RECORDED INFORMATION —
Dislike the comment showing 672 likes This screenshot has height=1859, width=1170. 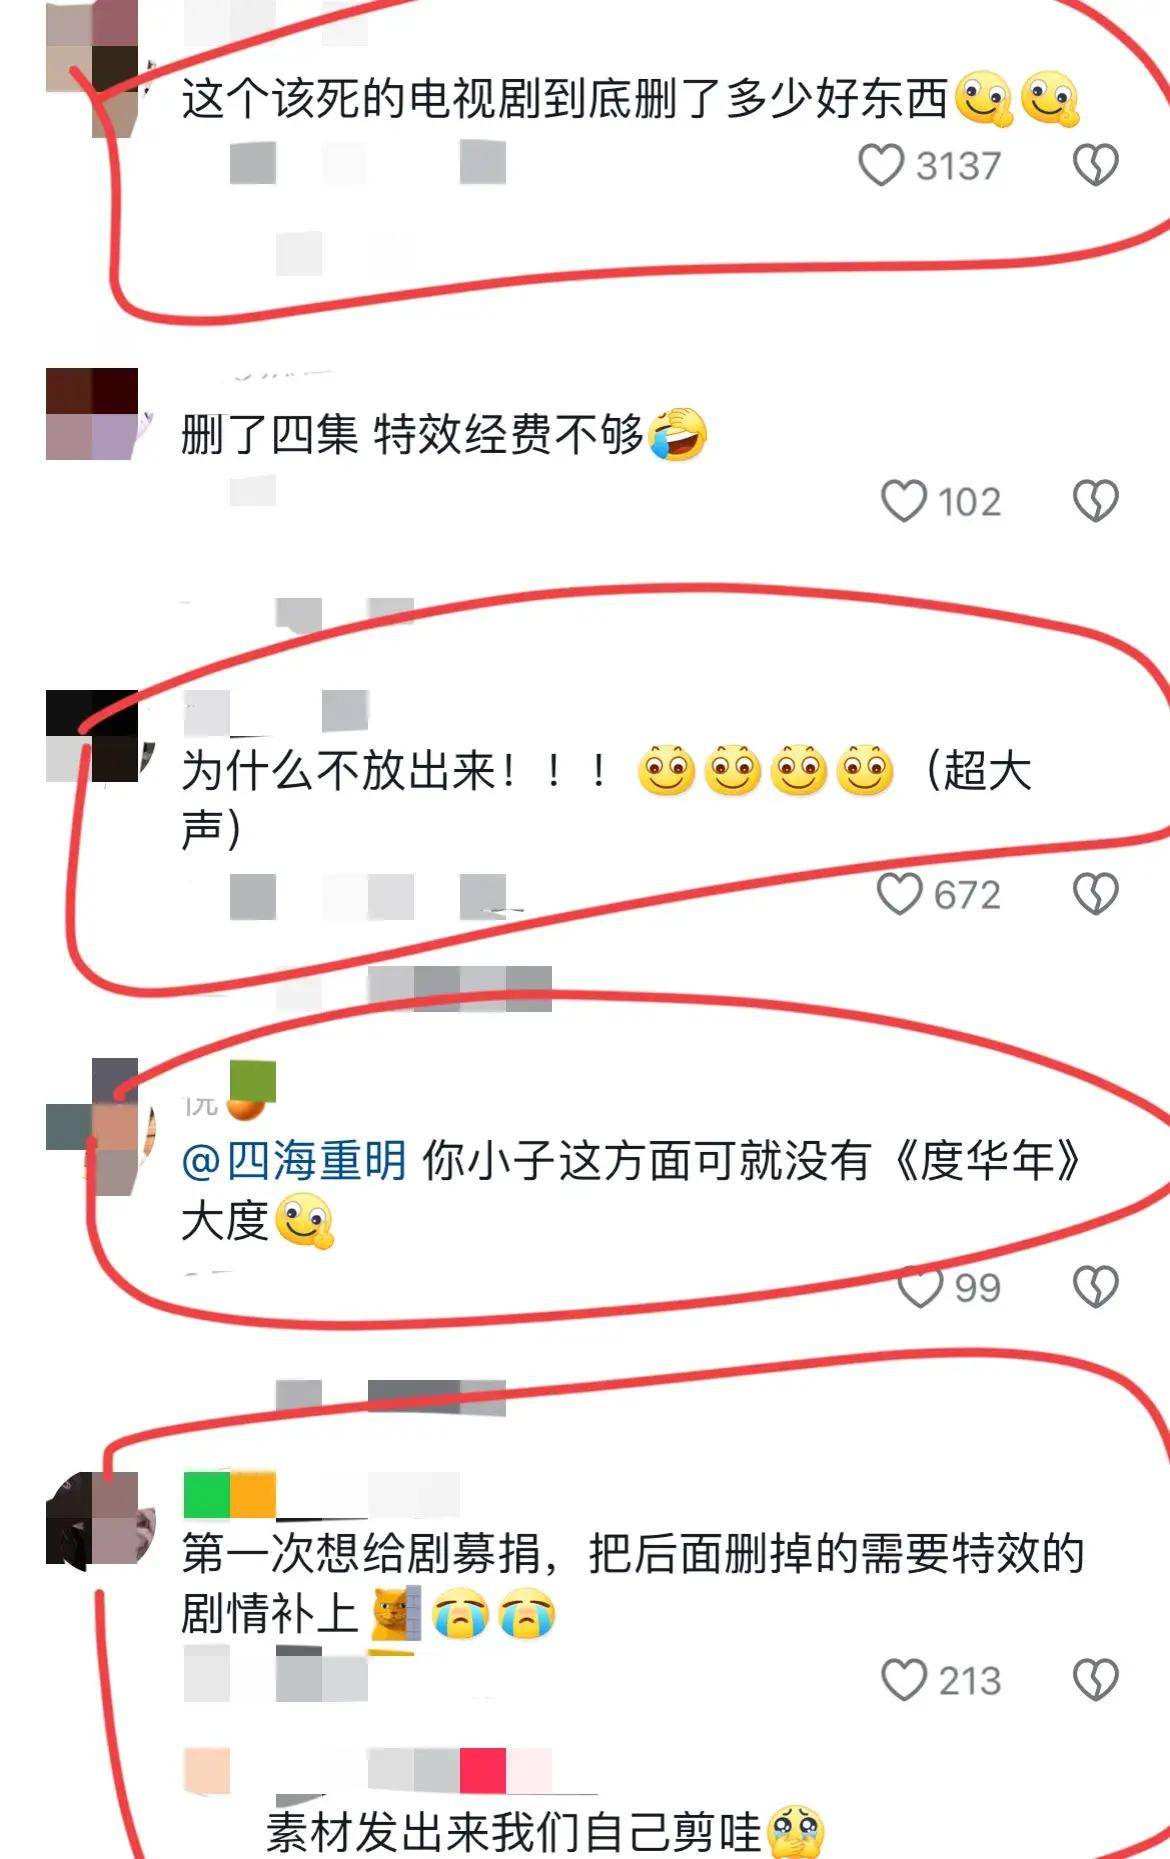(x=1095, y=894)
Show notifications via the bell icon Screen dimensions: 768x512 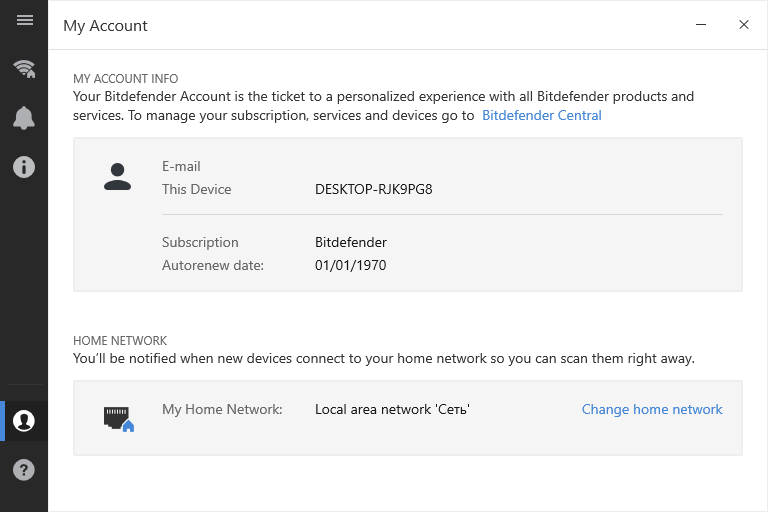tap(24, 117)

* * *

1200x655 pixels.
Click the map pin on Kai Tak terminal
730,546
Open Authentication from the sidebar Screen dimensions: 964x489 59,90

---

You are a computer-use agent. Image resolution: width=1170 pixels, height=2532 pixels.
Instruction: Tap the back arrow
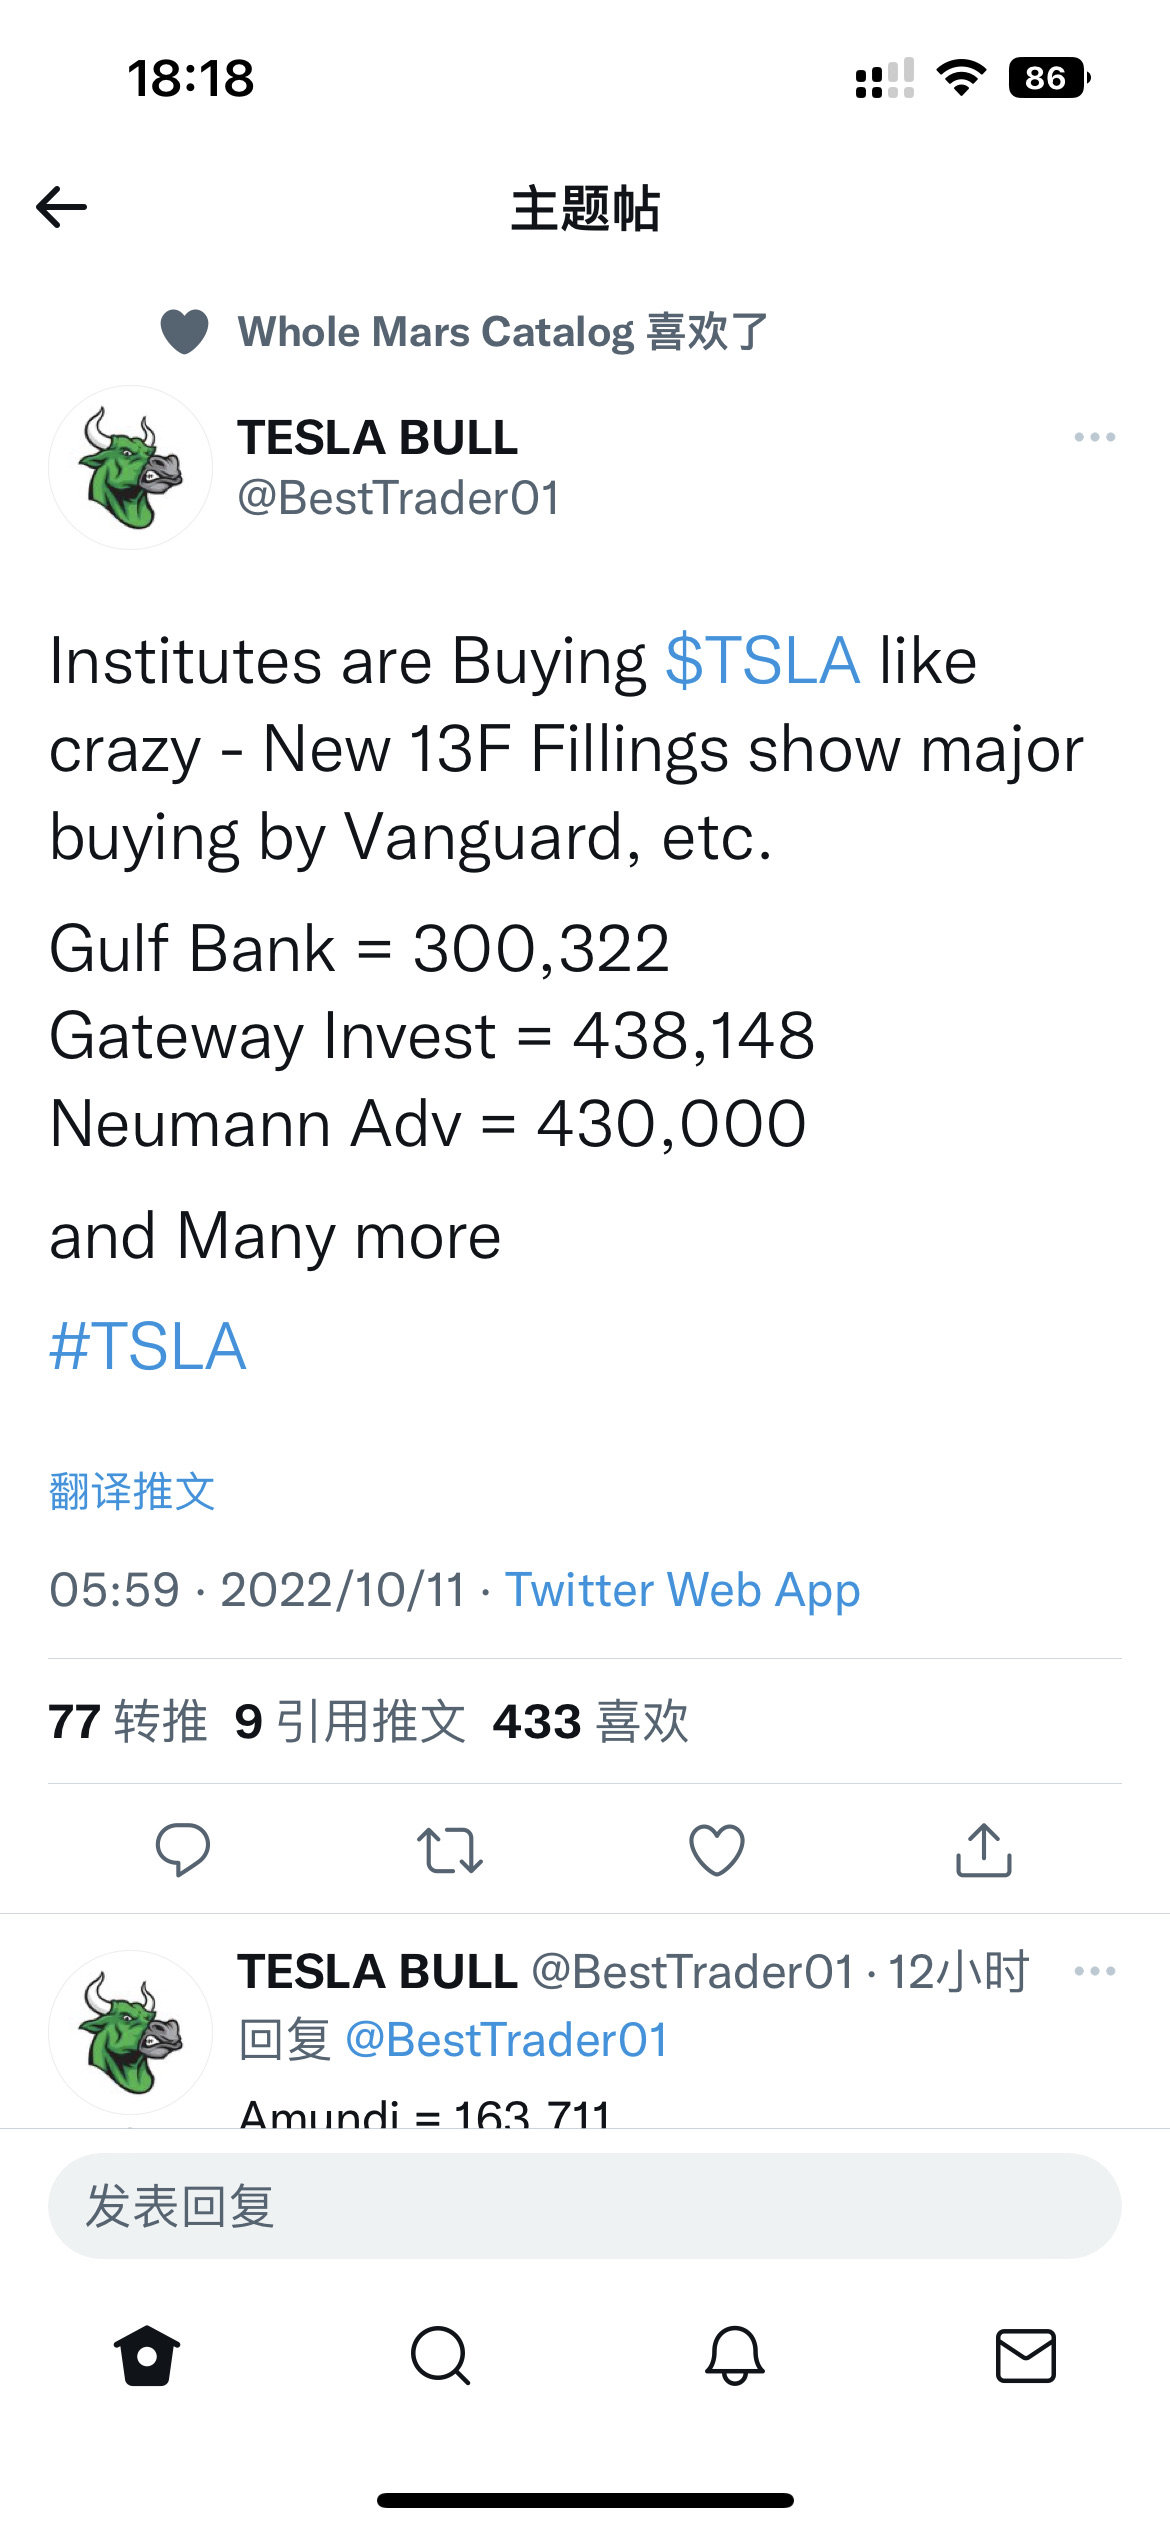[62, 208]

YOUR INSTRUCTIONS —
From the records above, copy every line that includes the word "pixels".

SOLUTION TO THIS PROBLEM —
1200x655 pixels.
You are a computer-use agent. Image resolution: width=1170 pixels, height=2532 pixels.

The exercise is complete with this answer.